This sounds like a good story. And that’s what it is: a good story. All those statements on Thomas made by Tharoor, Nehru and Prasad are not based on any solid historical evidence. They are just repetitions of a well established legend. – Poulasta Chakraborthy
Page 280 of former minister and current Member of Parliament, Shashi Tharoor’s book Pax Indica contains an interesting assertion.
“Christianity arrived on Indian soil with St. Thomas the Apostle (‘Doubting Thomas’), who came to the Malabar Coast sometime before 52 CE and was welcomed on shore, or so oral legend has it, by a flute playing Jewish girl. He made many converts, so there are Indians today whose ancestors were Christians well before any Europeans discovered Christianity.”
Although Tharoor identifies the incident of St. Thomas being welcomed to Malabar by a flute-playing Jewish girl as part of folklore, he states that the arrival of St. Thomas to the Malabar Coast as a historical fact.
The good news is that he’s not the first one to state that myth as a historical truth. The biggest of political leaders in India have obediently accepted this historical myth. In one of his works, the nation’s first Prime Minister Jawaharlal Nehru wrote:
“Few people realise that Christianity came to India as early as the first century after Christ, long before Europe turned to it, and established a firm hold in South India…”

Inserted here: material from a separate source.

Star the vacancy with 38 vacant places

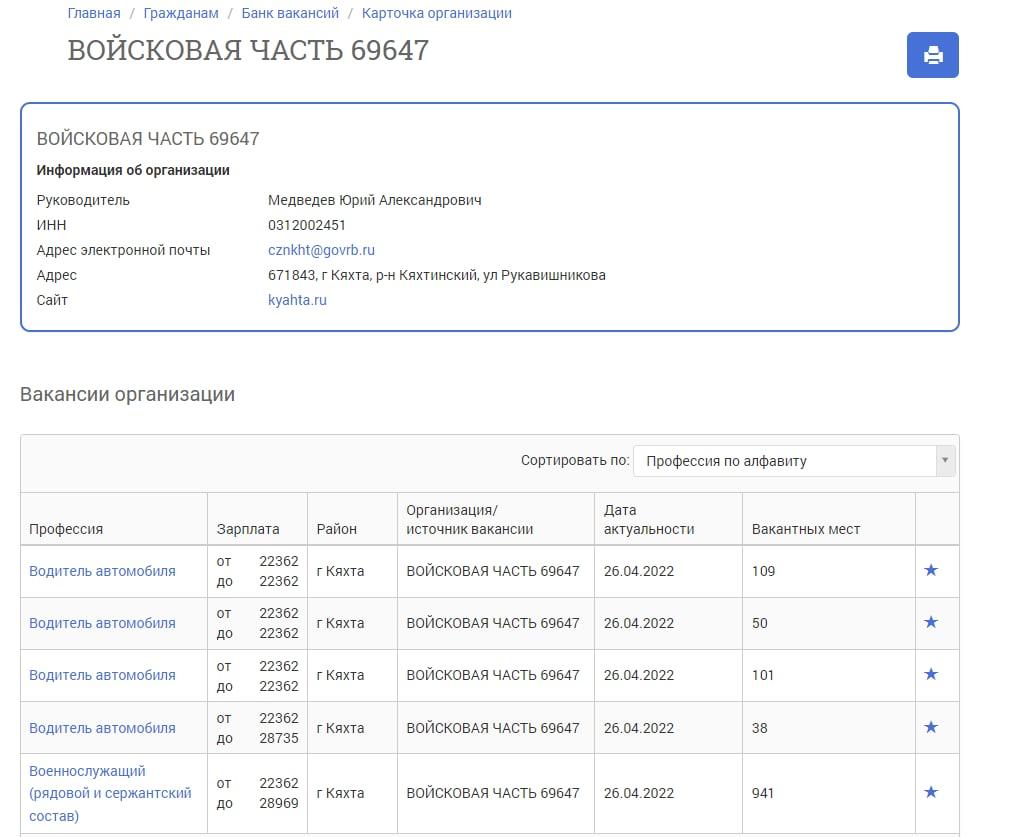[x=931, y=726]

This statement was repeated in a different way by Dr. Rajendra Prasad in his St. Thomas Day speech at New Delhi, in 1955:
Remember St. Thomas came to India when many countries in Europe had not yet become Christian and so these Indians who trace their Christianity to him have a longer history and a higher ancestry than that of Christians of many of the European countries. And it is a matter of pride for us that it happened….
This famous legend as well as the assertion that Christianity came to India before it went to Europe is a tactic to make it a sort of indigenous religion, even if it came from the Middle East. The statements made by our great leaders are based on the following incidents:
St. Thomas, one of the twelve apostles of Christ (itself a disputed fact), came to India in 52 CE. He landed at Maliankara (Cranganore) in Kerala, preached the Gospel, produced miracles, and got many converts.
Then he went to Mailepuram (Mylapore), and from there to China, but after some time returned to Maliankara, and from there came again to Mylapore where he spent the rest of his life preaching, converting a large number of the low-caste Hindus.
The aforesaid points make St. Thomas appear as socio-religious reformer who aimed to ameliorate the woes of local residents—specifically those suppressed under the caste system. As every tale of reformers goes St. Thomas was also disliked by the orthodox elements (which in the Indian context are the Brahmins) of the land that were determined to finish him. This risky situation made Thomas take refuge in a cave at a mountain located near the present St. Thomas Mount. Unfortunately the great Saint was murdered by one of those zealous Brahmins at St. Thomas Mount. His body was brought to Mylapore and buried in 73 CE.
This sounds like a good story. And that’s what it is: a good story. All those statements on Thomas made by Tharoor, Nehru and Prasad are not based on any solid historical evidence. They are just repetitions of a well established legend.
Now let’s see what some historical, and even Christian religious texts have to say about this tale:
- D. Burnell, in an article in the Indian Antiquary of May 1875, writes, “The attribution of the origin of South Indian Christianity to the apostle Thomas seems very attractive to those who hold certain theological opinion. But the real question is, on what evidence does it rest? Without real or sufficient evidence so improbable a circumstance is to be at once rejected. Pious fictions have no place in historical research.”
- Prof. Jarl Charpentier, in St. Thomas the Apostle and India, writes, “There is absolutely not the shadow of a proof that an Apostle of our Lord be his name Thomas or something else — ever visited South India or Ceylon and founded Christian communities there.”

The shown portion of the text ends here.